A flash mob in Germantown, Maryland robbed a local 7-Eleven store in under one minute Saturday night.

Surveillance footage of the incident shows a group of teenagers walking wordlessly into the convenience store. They are followed seconds later by a stream of people, presumably juveniles, many covering their faces with shirts and hoods. The group walks around the store, taking as much as possible, before leaving 40 seconds later.

Montgomery County Police believe the event was organized online, likely on Facebook. A total of 28 individuals were captured in the videotape, and investigators say they have identified about half of them. The video was posted online, and many members of the community came forward with tips.

Flash mobs aren't new, nor are they unique to Maryland. They are an increasingly frequent trend that often have severe results, and townships and police departments around the country are trying to figure out how to combat the problem.

Here are the five things to know about flash mobs:

1. Flash mobs appear suddenly and without warning. As insinuated by their name, flash mobs have little rhyme or reason. They are generally organized through technology -- either on social media networks like Facebook and Twitter, or through text message, BlackBerry Messenger or email. Comprised mostly by young people, flash mobs can be peaceful or violent. Sadly, recent flash mobs have trended toward the anarchic.

2. That doesn't mean they can't be stopped. The city of Philadelphia has been experiencing some of the country's worst flash mobs over the past year, spurring Mayor Michael Nutter to institute a curfew for minors last weekend. In the Center City and University City neighborhoods, anyone 17 or younger must be home by nine p.m. In all other areas of the city, anyone under the age of 18 must be indoors by midnight, and anyone under 13 must be off the streets by 10 p.m. With just one weekend under the new law, police apprehended around 50 kids who were out too late. The juveniles will face fines for as much as $300.

3. Flash mobs are an international phenomenon. Along with Philadelphia and Maryland, there have also been flash mob attacks in Ohio, Illinois, Milwaukee, Iowa and Washington. Last week's riots in the UK were sparked by the same communication methods that are employed in the U.S. The riots started when a sudden, organized march materialized in Tottenham in North London. When mounted police got involved, both sides panicked, setting off looting, arson and general mayhem. Thanks mostly to BBM, the BlackBerry instant messaging service, youths all over the country began amassing in commercial centers, breaking into stores and destroying everything in their path. Five people were killed over five days, in incidents police are considering to be murder.

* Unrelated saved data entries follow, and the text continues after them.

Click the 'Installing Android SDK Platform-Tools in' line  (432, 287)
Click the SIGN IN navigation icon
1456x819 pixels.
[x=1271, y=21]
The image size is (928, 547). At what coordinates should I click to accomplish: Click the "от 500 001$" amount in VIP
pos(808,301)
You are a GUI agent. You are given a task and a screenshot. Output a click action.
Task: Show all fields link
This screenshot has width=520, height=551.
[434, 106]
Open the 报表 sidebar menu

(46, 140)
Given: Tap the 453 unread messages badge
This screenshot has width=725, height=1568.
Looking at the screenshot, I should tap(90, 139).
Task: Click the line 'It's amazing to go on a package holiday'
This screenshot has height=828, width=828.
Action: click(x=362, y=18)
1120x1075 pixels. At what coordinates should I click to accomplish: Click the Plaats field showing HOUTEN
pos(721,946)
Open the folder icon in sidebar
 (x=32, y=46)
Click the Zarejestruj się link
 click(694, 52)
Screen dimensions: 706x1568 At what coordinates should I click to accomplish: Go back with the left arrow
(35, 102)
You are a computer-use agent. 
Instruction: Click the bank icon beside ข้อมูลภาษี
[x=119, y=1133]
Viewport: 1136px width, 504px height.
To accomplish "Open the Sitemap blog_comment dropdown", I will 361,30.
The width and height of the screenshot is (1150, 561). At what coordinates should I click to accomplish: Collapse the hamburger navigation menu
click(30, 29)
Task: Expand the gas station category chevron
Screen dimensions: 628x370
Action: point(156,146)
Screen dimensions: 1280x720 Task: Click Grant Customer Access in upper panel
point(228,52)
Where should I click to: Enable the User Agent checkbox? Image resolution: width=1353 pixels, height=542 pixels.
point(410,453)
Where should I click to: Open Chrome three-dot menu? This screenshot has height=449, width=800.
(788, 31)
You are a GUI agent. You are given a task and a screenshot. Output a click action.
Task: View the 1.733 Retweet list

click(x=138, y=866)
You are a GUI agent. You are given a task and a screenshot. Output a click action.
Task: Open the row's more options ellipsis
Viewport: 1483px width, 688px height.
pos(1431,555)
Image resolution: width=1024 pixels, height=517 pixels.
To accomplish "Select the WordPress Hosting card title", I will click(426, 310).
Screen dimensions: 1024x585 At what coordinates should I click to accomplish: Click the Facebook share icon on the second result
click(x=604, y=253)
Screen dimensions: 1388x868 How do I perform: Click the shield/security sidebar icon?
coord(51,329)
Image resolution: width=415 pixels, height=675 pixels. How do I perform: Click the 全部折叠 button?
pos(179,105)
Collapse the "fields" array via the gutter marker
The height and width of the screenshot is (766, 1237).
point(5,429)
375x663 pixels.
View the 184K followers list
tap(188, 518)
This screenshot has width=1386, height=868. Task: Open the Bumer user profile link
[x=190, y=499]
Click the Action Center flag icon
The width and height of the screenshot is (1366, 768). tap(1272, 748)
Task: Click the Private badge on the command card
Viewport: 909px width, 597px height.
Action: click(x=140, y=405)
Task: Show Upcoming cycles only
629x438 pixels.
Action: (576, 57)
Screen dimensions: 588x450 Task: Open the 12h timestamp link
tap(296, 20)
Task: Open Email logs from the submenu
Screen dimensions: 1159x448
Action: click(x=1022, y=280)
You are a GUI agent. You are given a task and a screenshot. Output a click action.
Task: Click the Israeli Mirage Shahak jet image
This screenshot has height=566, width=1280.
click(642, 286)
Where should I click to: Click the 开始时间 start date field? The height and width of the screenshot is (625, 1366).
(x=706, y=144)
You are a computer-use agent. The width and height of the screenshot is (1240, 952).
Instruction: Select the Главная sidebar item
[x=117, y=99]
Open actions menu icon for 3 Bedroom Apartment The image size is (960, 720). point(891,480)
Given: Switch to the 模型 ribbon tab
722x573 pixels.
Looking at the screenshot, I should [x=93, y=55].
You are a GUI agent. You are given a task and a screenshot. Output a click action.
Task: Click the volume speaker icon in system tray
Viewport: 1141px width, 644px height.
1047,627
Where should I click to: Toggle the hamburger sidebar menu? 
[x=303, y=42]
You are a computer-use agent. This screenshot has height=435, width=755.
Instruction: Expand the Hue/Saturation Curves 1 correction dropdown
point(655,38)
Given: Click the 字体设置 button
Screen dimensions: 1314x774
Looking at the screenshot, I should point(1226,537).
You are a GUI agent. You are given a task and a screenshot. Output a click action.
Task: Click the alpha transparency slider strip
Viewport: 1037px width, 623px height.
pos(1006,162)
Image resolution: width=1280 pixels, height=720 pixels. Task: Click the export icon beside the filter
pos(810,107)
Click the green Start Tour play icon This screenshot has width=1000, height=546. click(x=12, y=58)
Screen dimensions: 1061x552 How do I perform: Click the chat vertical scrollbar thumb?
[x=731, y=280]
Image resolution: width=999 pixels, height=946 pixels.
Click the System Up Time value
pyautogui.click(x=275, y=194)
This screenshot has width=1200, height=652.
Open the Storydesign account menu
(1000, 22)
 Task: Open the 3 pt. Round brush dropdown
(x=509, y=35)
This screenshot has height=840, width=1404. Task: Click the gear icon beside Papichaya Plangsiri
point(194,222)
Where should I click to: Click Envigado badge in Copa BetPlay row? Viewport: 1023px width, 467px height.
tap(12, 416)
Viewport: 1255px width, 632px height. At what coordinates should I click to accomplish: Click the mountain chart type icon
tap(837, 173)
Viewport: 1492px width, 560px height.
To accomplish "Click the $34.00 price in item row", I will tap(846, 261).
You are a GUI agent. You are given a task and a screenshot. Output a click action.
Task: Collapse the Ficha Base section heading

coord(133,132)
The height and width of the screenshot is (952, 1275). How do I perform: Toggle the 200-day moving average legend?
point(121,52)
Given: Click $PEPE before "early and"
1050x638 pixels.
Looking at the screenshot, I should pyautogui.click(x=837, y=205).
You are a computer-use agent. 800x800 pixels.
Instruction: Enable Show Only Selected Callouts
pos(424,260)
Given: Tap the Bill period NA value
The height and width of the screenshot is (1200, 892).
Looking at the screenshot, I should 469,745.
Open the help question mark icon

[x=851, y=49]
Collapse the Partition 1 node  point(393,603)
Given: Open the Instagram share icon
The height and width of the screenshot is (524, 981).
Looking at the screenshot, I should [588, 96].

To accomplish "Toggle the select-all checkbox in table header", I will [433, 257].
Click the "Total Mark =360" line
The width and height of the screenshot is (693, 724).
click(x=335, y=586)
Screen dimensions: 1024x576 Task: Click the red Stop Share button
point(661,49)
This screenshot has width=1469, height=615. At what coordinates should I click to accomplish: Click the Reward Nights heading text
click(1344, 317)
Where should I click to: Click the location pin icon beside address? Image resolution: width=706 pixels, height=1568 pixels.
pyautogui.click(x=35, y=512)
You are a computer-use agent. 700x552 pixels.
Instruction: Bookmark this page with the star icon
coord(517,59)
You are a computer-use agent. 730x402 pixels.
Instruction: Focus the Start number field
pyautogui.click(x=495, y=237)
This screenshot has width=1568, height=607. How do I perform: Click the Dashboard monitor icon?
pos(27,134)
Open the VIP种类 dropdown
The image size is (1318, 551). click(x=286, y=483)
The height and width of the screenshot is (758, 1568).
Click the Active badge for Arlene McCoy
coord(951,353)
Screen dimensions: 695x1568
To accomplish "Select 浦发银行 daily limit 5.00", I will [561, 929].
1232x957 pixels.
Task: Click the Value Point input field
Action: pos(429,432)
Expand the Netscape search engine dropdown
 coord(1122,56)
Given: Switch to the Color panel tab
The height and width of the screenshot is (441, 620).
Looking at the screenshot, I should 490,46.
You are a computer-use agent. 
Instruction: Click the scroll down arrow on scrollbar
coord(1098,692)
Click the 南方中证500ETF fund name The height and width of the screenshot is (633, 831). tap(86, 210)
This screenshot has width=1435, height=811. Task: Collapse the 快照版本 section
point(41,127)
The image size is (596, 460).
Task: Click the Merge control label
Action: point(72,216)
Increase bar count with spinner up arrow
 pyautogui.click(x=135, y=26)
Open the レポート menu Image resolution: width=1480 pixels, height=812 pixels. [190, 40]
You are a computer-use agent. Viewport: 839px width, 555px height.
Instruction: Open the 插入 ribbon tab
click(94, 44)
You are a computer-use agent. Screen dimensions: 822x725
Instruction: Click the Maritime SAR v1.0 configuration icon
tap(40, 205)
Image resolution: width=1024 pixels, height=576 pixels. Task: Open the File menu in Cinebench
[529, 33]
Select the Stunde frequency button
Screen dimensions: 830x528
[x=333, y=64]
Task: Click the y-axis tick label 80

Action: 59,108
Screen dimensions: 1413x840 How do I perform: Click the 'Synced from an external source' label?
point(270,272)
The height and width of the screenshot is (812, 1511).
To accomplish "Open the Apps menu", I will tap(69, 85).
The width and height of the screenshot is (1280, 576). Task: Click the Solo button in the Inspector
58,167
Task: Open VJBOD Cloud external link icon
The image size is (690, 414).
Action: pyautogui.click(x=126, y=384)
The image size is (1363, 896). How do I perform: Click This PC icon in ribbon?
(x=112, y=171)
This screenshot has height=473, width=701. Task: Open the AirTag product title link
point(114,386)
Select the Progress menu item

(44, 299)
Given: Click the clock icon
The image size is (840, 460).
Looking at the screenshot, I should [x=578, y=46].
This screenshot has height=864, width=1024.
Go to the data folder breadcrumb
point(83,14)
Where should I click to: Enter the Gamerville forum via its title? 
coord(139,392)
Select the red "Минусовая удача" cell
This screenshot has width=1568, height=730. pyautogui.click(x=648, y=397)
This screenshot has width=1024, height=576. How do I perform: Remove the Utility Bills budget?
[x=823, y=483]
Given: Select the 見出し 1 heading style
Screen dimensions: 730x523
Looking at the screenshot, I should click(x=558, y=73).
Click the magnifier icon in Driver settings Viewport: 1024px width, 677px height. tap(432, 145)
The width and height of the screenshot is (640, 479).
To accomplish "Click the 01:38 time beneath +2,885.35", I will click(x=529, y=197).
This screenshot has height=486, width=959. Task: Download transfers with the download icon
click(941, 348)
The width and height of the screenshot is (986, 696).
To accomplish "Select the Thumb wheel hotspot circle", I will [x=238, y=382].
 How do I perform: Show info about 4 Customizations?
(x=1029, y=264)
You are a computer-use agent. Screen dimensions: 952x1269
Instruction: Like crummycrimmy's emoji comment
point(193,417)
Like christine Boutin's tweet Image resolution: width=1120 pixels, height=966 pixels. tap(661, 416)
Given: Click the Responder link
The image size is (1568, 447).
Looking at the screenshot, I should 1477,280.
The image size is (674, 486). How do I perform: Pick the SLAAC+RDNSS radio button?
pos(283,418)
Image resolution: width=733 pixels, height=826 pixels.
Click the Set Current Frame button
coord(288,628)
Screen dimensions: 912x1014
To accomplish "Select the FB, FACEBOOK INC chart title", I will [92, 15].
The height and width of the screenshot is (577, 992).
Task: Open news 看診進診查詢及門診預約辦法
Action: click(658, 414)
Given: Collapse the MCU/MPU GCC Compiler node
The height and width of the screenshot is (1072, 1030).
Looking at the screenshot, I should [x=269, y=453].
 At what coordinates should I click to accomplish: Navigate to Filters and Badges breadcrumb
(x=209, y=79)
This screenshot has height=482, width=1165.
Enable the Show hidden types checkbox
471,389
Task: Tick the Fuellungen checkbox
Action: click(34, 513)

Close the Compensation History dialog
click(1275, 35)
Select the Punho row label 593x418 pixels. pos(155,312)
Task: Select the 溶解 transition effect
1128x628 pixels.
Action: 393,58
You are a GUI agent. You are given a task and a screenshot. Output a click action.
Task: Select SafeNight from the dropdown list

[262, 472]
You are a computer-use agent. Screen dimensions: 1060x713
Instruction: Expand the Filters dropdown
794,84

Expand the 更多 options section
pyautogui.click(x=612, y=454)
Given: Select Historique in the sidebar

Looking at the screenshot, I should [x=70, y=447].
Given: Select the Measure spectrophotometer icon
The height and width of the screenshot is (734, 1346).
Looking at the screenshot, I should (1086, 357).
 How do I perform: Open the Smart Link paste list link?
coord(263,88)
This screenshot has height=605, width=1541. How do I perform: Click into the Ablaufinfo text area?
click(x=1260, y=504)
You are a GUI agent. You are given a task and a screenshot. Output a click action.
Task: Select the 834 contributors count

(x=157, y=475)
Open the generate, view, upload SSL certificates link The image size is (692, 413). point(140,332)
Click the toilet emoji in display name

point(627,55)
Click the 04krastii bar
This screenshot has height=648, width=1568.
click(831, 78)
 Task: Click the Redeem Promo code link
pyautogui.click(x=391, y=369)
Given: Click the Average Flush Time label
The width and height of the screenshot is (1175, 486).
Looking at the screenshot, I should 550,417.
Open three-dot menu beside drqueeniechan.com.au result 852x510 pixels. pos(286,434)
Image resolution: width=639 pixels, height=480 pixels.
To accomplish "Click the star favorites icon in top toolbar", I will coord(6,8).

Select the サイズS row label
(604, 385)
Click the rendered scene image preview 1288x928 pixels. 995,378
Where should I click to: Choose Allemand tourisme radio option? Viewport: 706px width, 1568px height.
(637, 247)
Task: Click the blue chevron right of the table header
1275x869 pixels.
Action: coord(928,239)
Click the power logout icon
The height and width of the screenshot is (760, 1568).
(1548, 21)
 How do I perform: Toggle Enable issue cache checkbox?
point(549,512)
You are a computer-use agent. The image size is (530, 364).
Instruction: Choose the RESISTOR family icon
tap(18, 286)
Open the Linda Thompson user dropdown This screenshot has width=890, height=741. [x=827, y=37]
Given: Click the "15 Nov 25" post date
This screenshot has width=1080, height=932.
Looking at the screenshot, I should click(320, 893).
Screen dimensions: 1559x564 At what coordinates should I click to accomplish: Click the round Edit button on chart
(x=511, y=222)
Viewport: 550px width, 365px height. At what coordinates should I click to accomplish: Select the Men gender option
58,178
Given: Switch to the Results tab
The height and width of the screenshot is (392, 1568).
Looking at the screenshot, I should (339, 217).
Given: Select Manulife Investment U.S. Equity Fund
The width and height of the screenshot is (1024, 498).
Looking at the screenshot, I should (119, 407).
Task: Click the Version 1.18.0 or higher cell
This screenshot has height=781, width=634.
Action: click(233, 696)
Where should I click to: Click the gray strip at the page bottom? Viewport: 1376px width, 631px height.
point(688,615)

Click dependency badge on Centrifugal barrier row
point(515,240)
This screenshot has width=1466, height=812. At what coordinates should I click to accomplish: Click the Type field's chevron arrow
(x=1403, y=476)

4. Who is to blame? It's easy to blame the technology for the crimes, but social media networks are only a tool and not a cause. In London last week, the media tried to grasp at the cause of the riots, coming up with a number of possibilities, including high unemployment, racial discrimination, and even third-world immigration policy. But in the end, as rioters torched cars and looted as much as they could carry, it appeared to be about little more than opportunity. If given a chance, it seems that some members of society will embrace their violent instincts.

5. Yes, these kids have parents. Mayor Nutter recently lambasted parents who had lost control of their children. He blames inattentive parents for creating an environment in which unsupervised teenagers can run amok at their pleasure. Nutter called parents who give their kids money to go out at night "ATMs" and called ineffectual fathers "sperm donors." As part of the curfew, the parents of any child caught out after hours will receive fines of up to $500 for the first offense.